→ PROBLEM DESCRIPTION
Reproduce the material word for word, starting at the line that contains "Given: Click folder" and ending at the end of the material. Leave the pictures out.

--- start DATA ENTRIES ---

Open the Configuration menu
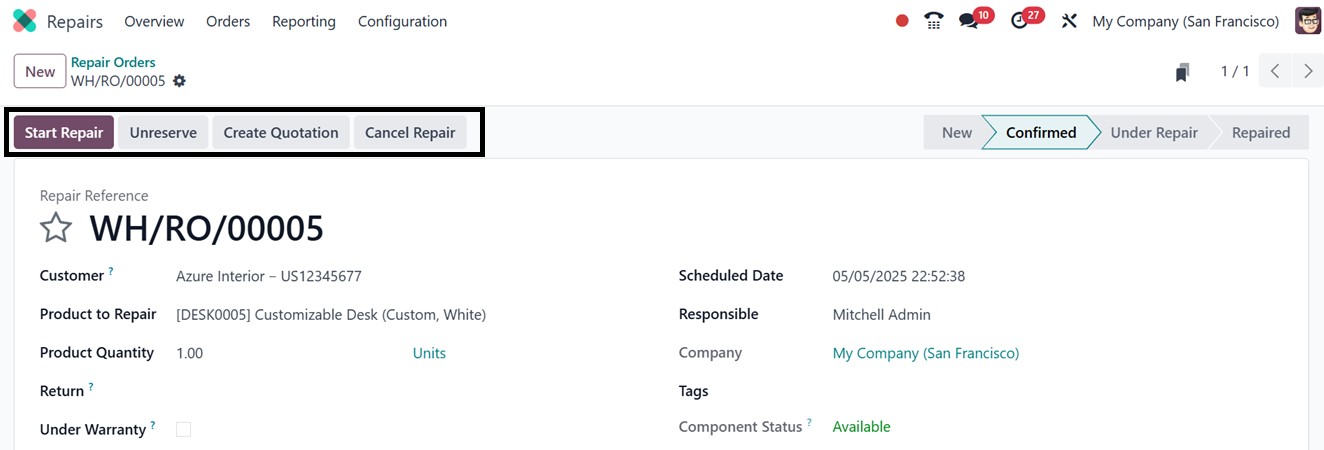The image size is (1324, 450). coord(402,21)
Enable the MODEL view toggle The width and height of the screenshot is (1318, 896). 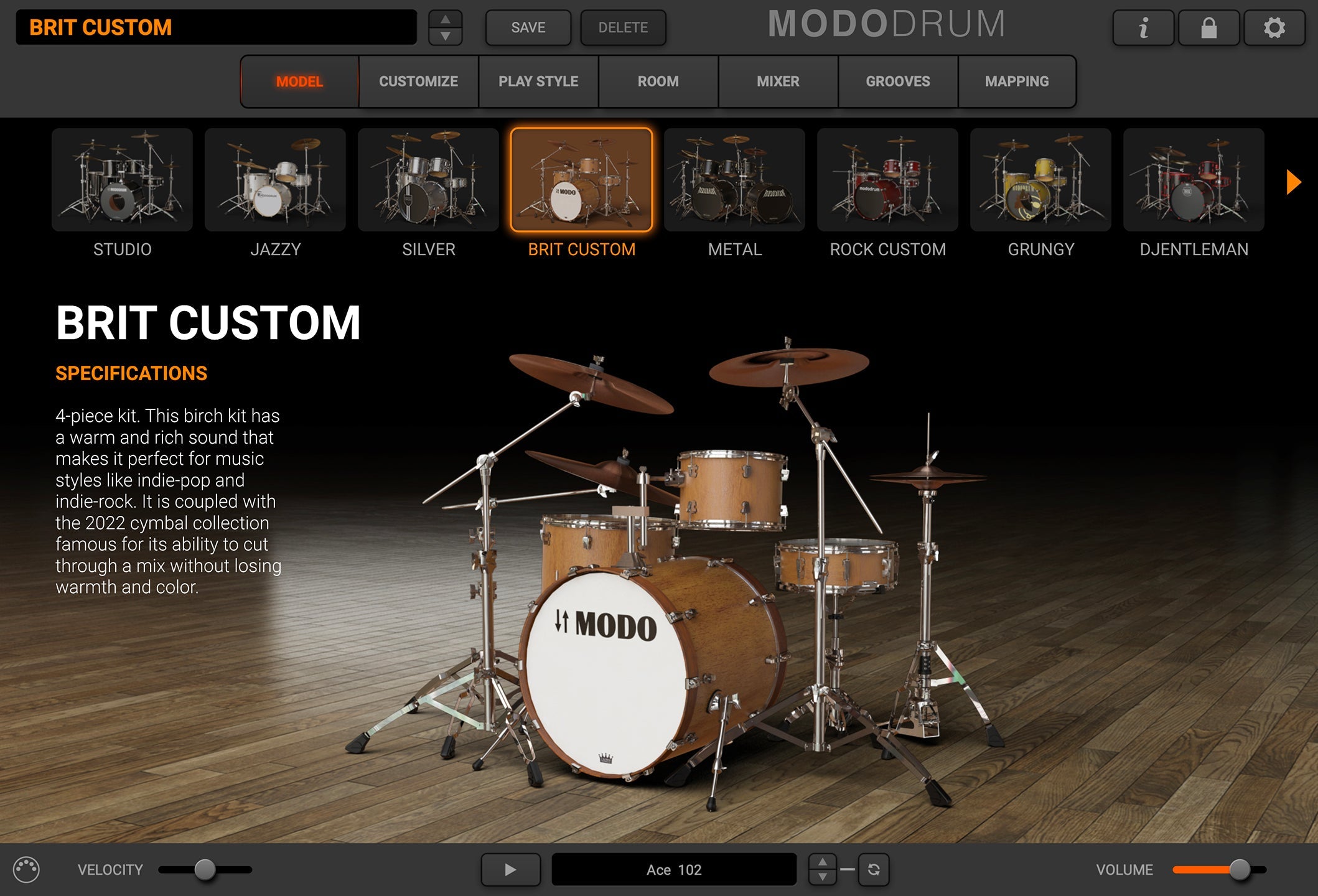(299, 81)
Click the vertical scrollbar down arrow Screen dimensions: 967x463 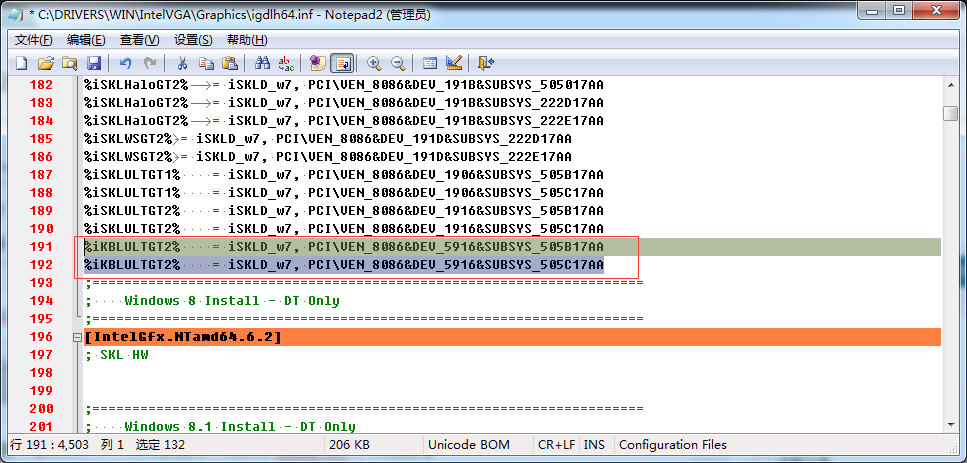(950, 424)
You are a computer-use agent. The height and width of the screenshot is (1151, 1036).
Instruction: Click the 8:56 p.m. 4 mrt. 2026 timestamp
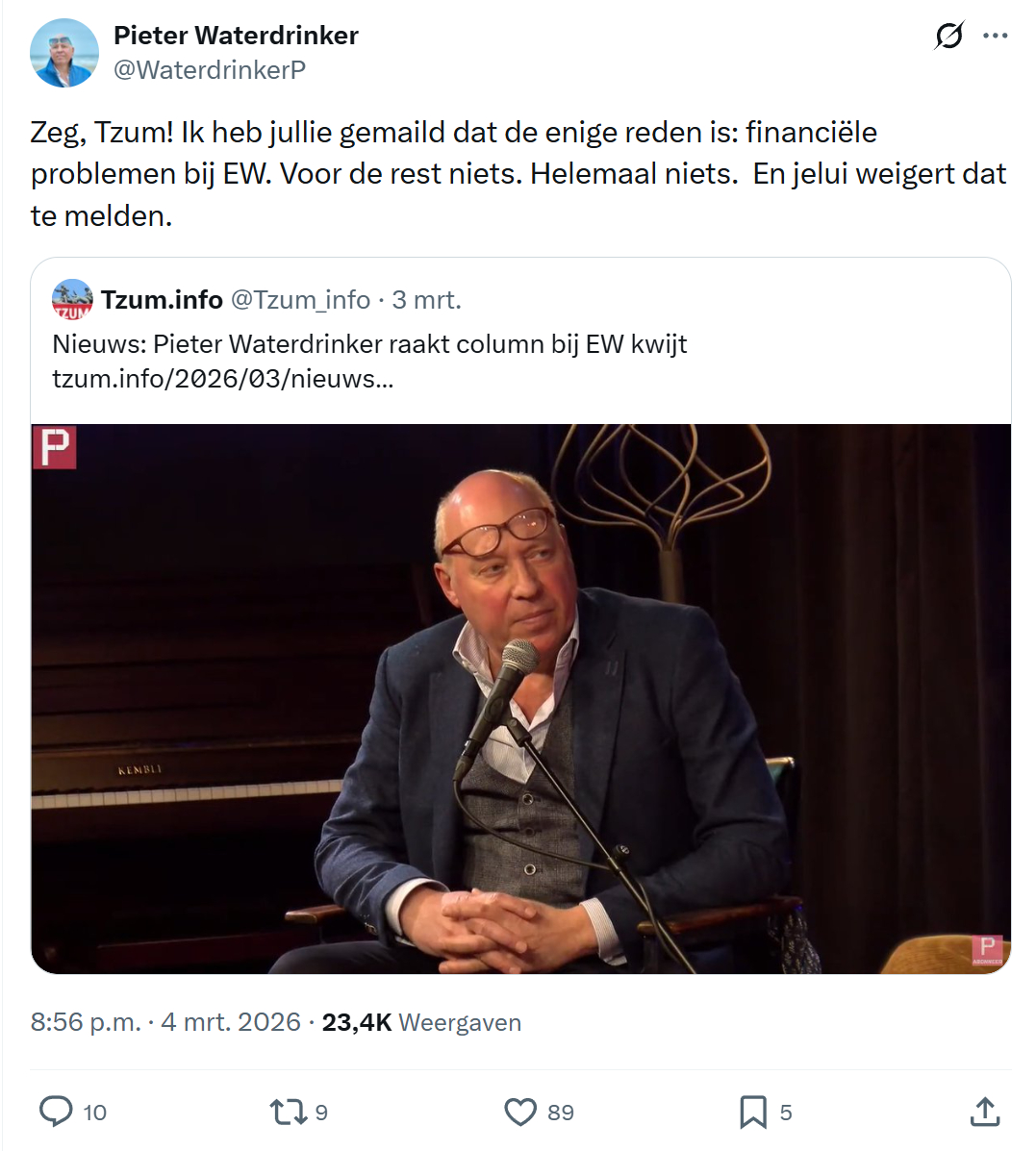click(x=166, y=1022)
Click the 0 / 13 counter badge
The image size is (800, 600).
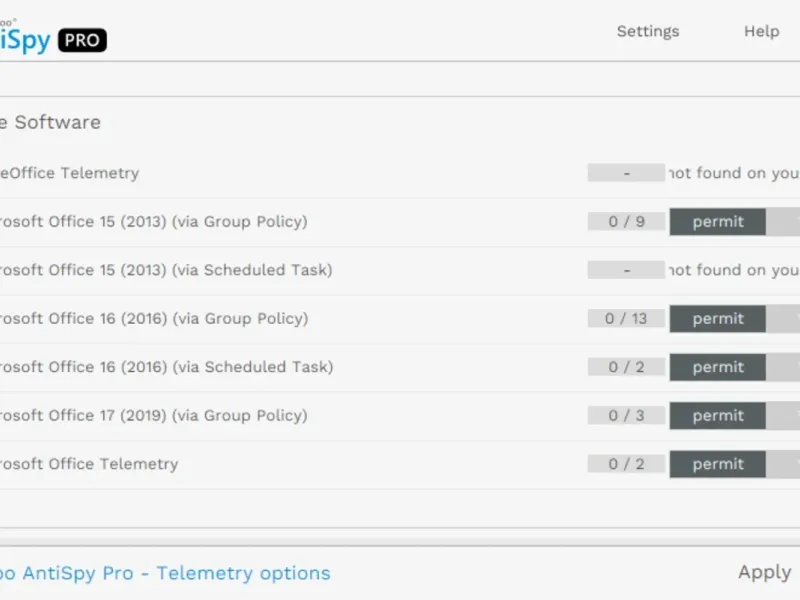626,319
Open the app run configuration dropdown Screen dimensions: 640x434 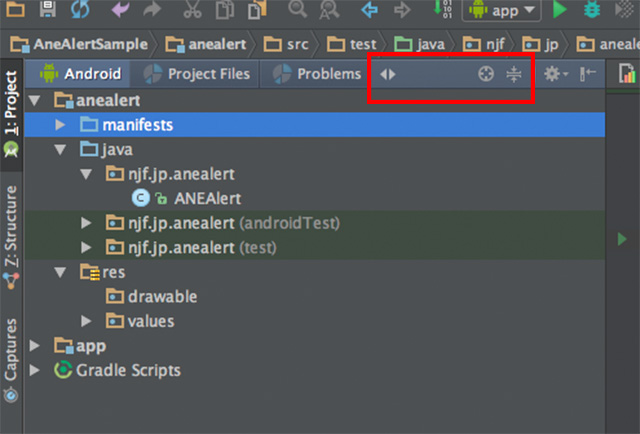point(501,10)
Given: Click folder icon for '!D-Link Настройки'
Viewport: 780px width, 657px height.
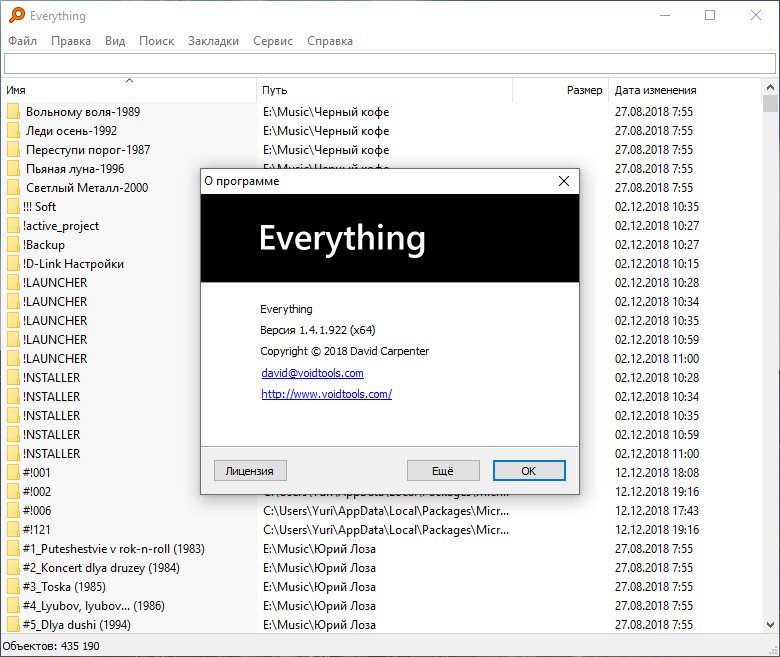Looking at the screenshot, I should pos(13,264).
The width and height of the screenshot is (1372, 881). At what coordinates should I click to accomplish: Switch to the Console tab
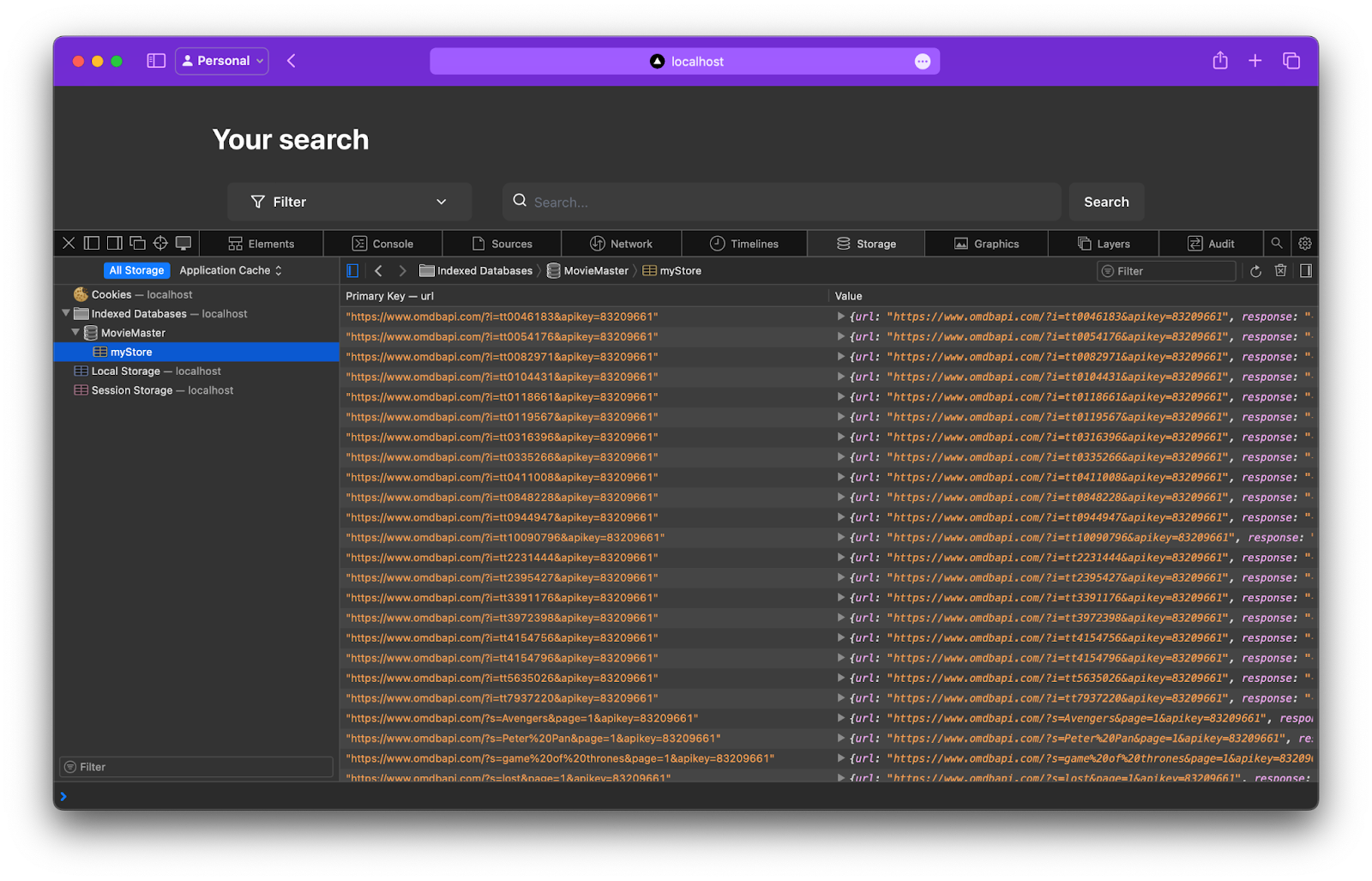tap(382, 244)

--- end DATA ENTRIES ---

→ OUTPUT FOR THIS TASK
Given: Click folder icon for '!D-Link Настройки'
Viewport: 780px width, 657px height.
Looking at the screenshot, I should pos(13,264).
The width and height of the screenshot is (1372, 881). At what coordinates should I click to accomplish: Switch to the Console tab
tap(382, 244)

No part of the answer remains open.